Last weekend, I had a bit of an accident - or more accurately, my phone did. Water was involved. It turned out that repair costs were so high I might as well buy a new phone, which is what I did. But a new phone (another HTC) comes with the inconveniences of losing some data which hadn't been backed up. Not to worry...

On Saturday, I finally got back up to Taichung. The black motorbike had been left there for the past two months and I'd been expecting the worst: fallen over, flat tyres, flat battery etc... but actually it was fine. Started first time and just needed some grease on the chain and an oil change. I had only intended to use the trip for repairs, but finding that none were needed, I drove around for an hour or so out to Longjing near Taichung port to have a quick look at the power plant, and then back to the HSR station for a quick train back to Tainan.


This morning, I took the two girls out to Baihe reservoir for their first time. The weather wasn't particularly good (overcast with occasional showers), though it was mercifully cool for most of the time. We walked down the central peninsula at the east end of the reservoir and took the boat through the central channel from east to west. Just as I was about to get everything ready, I found something amazing (for me at least)... a mantis had attached itself to my kit bag. In ten years of living in Taiwan with much of it spent out and about in the hills and mountains, this was nevertheless the first time in my life I had seen one of these things in the wild. I was absolutely transfixed...

You learn something new everyday: previously, and probably since childhood, I had always assumed that this was a "Preying Mantis" because it feeds on other insects and small reptiles or amphibians.

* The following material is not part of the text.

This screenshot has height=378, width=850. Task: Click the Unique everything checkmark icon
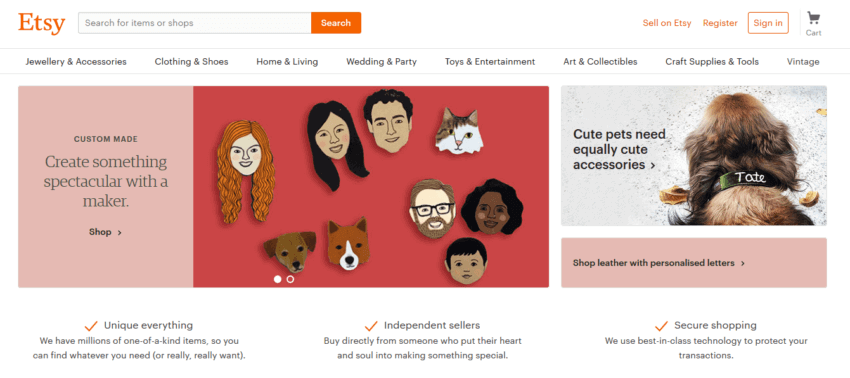91,326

I only just found out today, on checking the wikipedia page, that this is wrong and that it's actually a "Praying Mantis" because of the "praying" like posture of its "raptorial" front legs. I'd only ever read about these creatures as a child - I cannot even recall seeing them in a zoo.
These pictures were taken on my new phone, and in this one the creature's pseudopupil eyes and mandibles are very clear. 
I wonder if he would have bitten me if I'd put my finger close enough to his mandibles?
Later, once we'd waited out a quick shower, I paddled the boat through the enclosed central channel and spotted an eagle in the same corner I had found one last time I was here, though this was almost certainly a smaller bird (it's quite possible some of them died during typhoon Soudelor two weeks ago). I pointed the eagle out to Ruby and Niki and allowed the boat to drift closer and closer to the corner so I could take pictures through the 300mm lens...

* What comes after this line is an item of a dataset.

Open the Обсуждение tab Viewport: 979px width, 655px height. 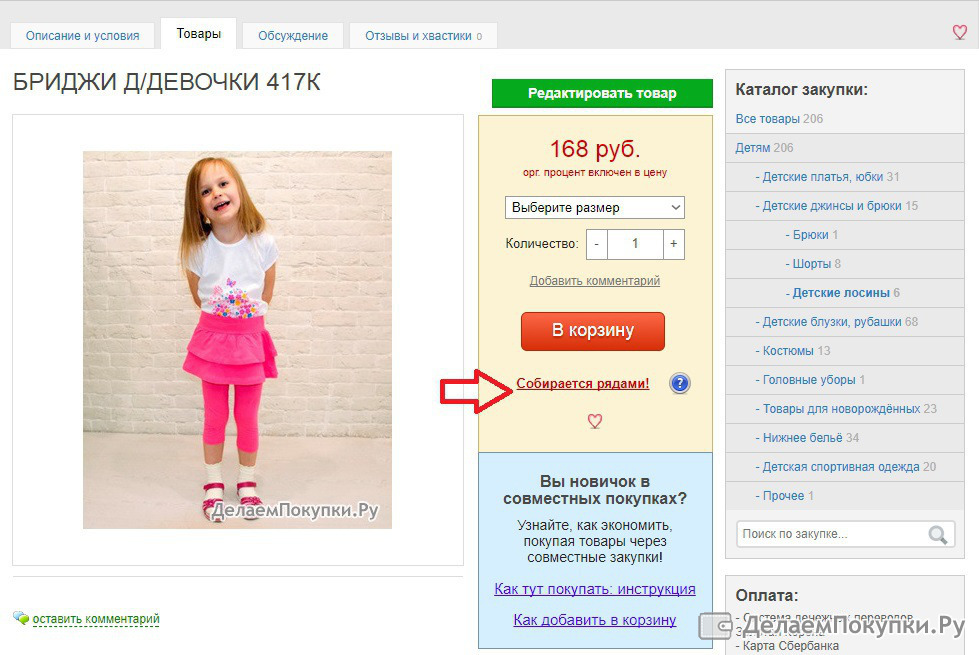tap(293, 36)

Despite the weather, it was an enjoyable little trip and I gathered two bits of new data: first, this was the highest I'd seen the water level at Baihe reservoir, and this was made apparent by the less than two meter gap between the water surface and the old, rotten suspension bridge (which is usually a good four or five meters above the surface), and second, the reeds polluting the front end of the reservoir are now far more extensive than they were a couple of years ago such that it is no longer possible to navigate around the corner from north-west to south-east. It's just not possible. It was two or three years ago.

The rotten old suspension bridge with missing planks; the gap between it and the water surface was less than two meters; if I could walk on water, my head would probably touch the beams.